Eldar also has practiced corporate law as an associate at Freshfields Bruckhaus Deringer in London from 2005 to 2007, and at Weil, Gotshal & Manges in New York from 2007 to 2009. At Weil Gotshal he worked on several restructuring projects related to the financial crisis, advised on securitizations, collateralized debt obligations, derivatives, and other structured products, and worked on a pro bono corporate governance project that led to the promulgation of Key Agreed Principles to Strengthen Corporate Governance for U.S. Publicly Traded Companies, which was published by the National Association of Corporate Directors and the Business Roundtable. He is a member of the New York Bar and the Law Society of England & Wales.

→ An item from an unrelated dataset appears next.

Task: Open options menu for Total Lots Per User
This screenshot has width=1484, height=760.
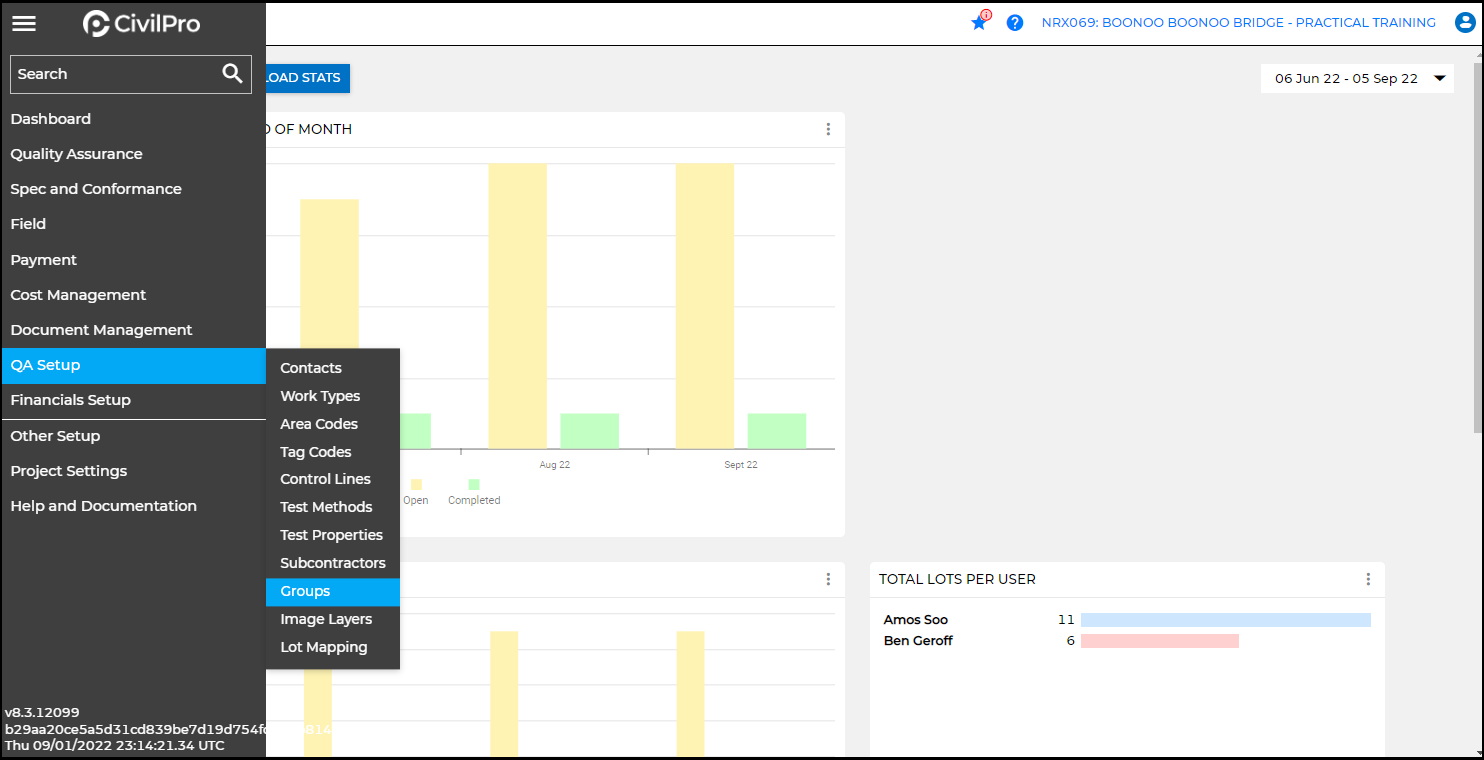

“Another strong empiricist, Ofer Eldar has already built a reputation as a perceptive scholar who examines important problems,” said Levi. “At quite an early stage of his academic career, his research holds significant implications on matters of corporate organization and governance.”
Beginning in the fall semester, Anne Gordon will work with students interested in individual externships working locally as well as integrated externships — faculty-taught courses that incorporate a shared-theme externship experience with a complementing seminar, such as the Duke in D.C. program and the Federal Public Defender’s Office externship. The Law School’s externship program enables students to receive academic credit while working under the supervision of a licensed attorney in a governmental or non-profit setting and completing bi-weekly reflection papers.
Since November, Gordon has been a distinguished visiting professor at Instituto Tecnologico de Monterrey in Puebla, Mexico, teaching professional skills and comparative law. She previously worked at the University of California, Berkeley School of Law, where she led the Appellate Advocacy Program, coordinating internal and external advocacy skills competitions and coaching the moot court team. She also served as a senior research fellow at the California Constitution Center and taught classes in advocacy. She earlier held attorney positions with the Ninth Circuit U.S. Court of Appeals, the Fifth and Sixth District Appellate Projects, and the Habeas Corpus Resource Center. She graduated from the University of Michigan Law School and clerked for Hon. Boyce F. Martin, Jr. of the U.S. Court of Appeals for the Sixth Circuit.
“Anne Gordon will help us improve the way we integrate professional skills into the Duke Law curriculum and advance our students’ engagement with public interest law while at Duke and throughout their careers,” said Levi. “This is one of the highest callings in law.”